In CUDA 9, nVIDIA seems to have this new notion of "cooperative groups"; and for some reason not entirely clear to me, __ballot()
is now (= CUDA 9) deprecated in favor of __ballot_sync()
. Is that an alias or have the semantics changed?
... similar question for other builtins which now have __sync()
added to their names.
No the semantics are not the same. The function calls themselves are different, one is not an alias for another, new functionality has been exposed, and the implementation behavior is now different between Volta architecture and previous architectures.
First of all, to set the ground work, it's necessary to be cognizant of the fact that Volta introduced the possibility for independent thread scheduling, by introducing a per-thread program counter and other changes. As a result of this, it's possible for Volta to behave in a non-warp-synchronous behavior for extended periods of time, and during periods of execution when previous architectures might still be warp-synchronous.
Most of the warp intrinsics work by only delivering expected results for threads that are actually participating (i.e. are actually active for the issue of that instruction, in that cycle). The programmer can now be explicit about which threads are expected to participate, via the new mask
parameter. However there are some requirements, in particular on Pascal and previous architectures. From the programming guide:
Note, however, that for Pascal and earlier architectures, all threads in
mask
must execute the same warp intrinsic instruction in convergence, and the union of all values in mask must be equal to the warp's active mask.

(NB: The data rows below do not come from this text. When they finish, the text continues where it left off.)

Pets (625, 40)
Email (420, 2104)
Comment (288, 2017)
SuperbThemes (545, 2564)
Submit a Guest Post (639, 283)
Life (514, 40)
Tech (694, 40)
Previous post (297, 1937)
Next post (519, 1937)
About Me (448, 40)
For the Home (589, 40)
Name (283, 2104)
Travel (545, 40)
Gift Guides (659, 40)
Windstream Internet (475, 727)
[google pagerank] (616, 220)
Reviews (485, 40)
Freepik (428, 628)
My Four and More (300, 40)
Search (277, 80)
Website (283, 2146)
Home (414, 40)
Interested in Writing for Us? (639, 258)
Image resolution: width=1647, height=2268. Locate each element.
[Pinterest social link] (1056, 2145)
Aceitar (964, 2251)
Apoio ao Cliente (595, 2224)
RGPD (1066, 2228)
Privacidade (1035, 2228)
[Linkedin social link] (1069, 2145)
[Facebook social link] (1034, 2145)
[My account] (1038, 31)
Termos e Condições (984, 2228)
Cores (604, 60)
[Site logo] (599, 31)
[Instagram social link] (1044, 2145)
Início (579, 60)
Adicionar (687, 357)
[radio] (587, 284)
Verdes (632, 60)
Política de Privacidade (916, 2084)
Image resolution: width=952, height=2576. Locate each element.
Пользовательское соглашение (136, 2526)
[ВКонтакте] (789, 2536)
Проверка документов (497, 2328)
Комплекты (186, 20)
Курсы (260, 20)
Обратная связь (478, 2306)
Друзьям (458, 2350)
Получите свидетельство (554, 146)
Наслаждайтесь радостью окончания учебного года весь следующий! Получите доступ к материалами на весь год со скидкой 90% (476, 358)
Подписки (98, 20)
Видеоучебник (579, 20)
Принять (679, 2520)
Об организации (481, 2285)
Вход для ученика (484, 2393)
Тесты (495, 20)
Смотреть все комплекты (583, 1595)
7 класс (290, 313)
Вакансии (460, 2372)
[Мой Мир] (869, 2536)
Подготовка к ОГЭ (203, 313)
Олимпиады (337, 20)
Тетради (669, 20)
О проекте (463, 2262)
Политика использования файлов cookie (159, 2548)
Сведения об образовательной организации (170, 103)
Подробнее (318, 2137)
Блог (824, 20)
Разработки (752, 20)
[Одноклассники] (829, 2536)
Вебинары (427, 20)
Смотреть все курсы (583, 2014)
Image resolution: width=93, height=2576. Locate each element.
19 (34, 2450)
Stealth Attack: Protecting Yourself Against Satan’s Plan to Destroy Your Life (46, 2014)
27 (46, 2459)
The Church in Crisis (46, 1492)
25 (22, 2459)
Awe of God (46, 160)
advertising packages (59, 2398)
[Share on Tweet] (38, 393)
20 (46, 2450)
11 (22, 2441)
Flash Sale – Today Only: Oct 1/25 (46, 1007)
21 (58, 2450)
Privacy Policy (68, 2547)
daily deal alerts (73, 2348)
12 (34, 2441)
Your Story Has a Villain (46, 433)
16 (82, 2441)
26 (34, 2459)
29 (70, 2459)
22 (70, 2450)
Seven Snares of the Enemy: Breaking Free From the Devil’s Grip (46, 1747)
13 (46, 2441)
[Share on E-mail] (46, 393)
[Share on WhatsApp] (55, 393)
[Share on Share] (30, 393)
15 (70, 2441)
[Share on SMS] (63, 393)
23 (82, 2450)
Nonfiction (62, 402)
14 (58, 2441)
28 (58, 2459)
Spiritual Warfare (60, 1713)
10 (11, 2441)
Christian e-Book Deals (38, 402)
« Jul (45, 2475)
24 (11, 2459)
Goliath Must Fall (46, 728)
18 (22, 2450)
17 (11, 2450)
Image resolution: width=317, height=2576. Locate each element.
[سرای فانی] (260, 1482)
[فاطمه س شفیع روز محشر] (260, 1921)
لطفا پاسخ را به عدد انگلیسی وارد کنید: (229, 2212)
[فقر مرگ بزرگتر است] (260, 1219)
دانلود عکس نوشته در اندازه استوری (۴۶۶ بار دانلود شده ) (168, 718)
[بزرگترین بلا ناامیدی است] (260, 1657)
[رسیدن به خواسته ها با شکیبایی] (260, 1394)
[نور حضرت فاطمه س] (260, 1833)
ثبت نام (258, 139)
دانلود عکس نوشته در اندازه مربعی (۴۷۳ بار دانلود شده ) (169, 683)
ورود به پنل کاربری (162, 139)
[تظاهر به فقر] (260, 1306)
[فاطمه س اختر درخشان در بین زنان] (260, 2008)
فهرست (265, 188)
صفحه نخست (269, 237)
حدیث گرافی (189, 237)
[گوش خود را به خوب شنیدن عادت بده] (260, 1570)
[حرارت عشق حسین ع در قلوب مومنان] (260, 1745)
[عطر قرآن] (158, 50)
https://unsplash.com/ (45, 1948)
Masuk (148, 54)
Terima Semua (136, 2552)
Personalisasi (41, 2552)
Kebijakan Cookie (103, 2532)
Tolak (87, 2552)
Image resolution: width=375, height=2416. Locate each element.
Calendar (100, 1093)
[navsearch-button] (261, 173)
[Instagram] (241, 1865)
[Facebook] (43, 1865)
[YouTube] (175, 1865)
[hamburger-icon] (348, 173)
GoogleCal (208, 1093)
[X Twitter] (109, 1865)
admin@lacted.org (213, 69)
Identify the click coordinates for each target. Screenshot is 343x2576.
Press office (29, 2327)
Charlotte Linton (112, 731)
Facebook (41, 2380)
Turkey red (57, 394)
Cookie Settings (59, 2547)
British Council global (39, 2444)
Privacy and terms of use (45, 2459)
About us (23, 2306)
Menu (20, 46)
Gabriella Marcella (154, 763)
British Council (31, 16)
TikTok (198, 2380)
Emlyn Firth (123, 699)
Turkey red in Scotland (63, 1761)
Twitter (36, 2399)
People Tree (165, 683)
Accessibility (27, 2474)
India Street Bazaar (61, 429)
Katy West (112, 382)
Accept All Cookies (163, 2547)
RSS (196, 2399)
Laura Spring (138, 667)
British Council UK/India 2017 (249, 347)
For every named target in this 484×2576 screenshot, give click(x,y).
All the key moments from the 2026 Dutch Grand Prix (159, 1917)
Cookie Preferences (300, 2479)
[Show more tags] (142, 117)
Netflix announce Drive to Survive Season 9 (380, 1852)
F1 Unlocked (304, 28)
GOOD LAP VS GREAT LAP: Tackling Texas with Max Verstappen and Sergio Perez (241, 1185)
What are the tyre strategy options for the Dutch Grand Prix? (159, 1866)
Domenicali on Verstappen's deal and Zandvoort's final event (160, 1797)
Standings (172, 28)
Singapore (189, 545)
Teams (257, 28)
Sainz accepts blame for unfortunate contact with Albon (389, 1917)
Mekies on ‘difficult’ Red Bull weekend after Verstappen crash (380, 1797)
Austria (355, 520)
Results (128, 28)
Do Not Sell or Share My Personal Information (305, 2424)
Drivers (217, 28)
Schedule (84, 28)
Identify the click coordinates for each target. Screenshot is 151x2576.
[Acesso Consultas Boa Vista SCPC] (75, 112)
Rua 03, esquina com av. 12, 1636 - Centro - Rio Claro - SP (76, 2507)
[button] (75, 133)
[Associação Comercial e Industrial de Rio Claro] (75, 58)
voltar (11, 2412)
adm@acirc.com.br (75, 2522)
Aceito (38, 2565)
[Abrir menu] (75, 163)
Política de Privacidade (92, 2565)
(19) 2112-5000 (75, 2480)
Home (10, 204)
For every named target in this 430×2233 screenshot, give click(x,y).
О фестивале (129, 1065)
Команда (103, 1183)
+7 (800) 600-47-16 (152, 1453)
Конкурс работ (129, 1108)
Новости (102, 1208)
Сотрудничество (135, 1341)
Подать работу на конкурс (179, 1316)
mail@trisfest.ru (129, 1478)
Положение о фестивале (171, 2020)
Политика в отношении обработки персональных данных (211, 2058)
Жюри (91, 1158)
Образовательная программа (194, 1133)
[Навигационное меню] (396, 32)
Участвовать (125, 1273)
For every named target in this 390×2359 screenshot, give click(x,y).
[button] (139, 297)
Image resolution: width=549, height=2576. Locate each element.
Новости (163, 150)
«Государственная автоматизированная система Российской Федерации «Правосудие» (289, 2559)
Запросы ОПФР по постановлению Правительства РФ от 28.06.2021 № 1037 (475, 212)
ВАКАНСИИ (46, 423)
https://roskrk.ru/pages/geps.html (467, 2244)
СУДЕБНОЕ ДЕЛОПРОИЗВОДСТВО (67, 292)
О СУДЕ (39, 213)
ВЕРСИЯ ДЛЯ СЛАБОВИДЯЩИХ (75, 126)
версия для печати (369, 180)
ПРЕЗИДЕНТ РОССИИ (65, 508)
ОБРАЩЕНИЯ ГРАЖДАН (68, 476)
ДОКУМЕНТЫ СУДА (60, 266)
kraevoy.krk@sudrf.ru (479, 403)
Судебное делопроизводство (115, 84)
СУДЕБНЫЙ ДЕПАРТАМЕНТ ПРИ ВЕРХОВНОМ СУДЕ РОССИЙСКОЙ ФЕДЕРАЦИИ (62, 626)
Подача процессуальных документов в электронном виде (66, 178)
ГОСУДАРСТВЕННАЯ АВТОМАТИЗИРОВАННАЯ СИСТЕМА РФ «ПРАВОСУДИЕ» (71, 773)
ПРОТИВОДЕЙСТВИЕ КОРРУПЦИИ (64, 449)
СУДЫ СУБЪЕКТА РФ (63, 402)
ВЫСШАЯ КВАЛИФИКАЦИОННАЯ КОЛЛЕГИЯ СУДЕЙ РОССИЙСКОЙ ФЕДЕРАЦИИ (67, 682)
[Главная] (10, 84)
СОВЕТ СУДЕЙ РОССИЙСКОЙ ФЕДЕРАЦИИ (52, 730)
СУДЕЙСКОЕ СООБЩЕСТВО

On Volta, however, the warp execution engine will bring about the necessary synchronization/participation amongst the indicated threads in the mask, in order to make the desired/indicated operation valid (assuming the appropriate _sync
version of the instrinsic is used). To be clear, the warp execution engine will reconverge threads that are diverged on volta in order to match the mask, however it will not overcome programmer induced errors such as preventing a thread from participating in a _sync()
intrinsic via conditional statements.
This related question discusses the mask
parameter. This answer is not intended to address all possible questions that may arise from independent thread scheduling and the impact on warp level intrinsics. For that, I encourage reading of the programming guide.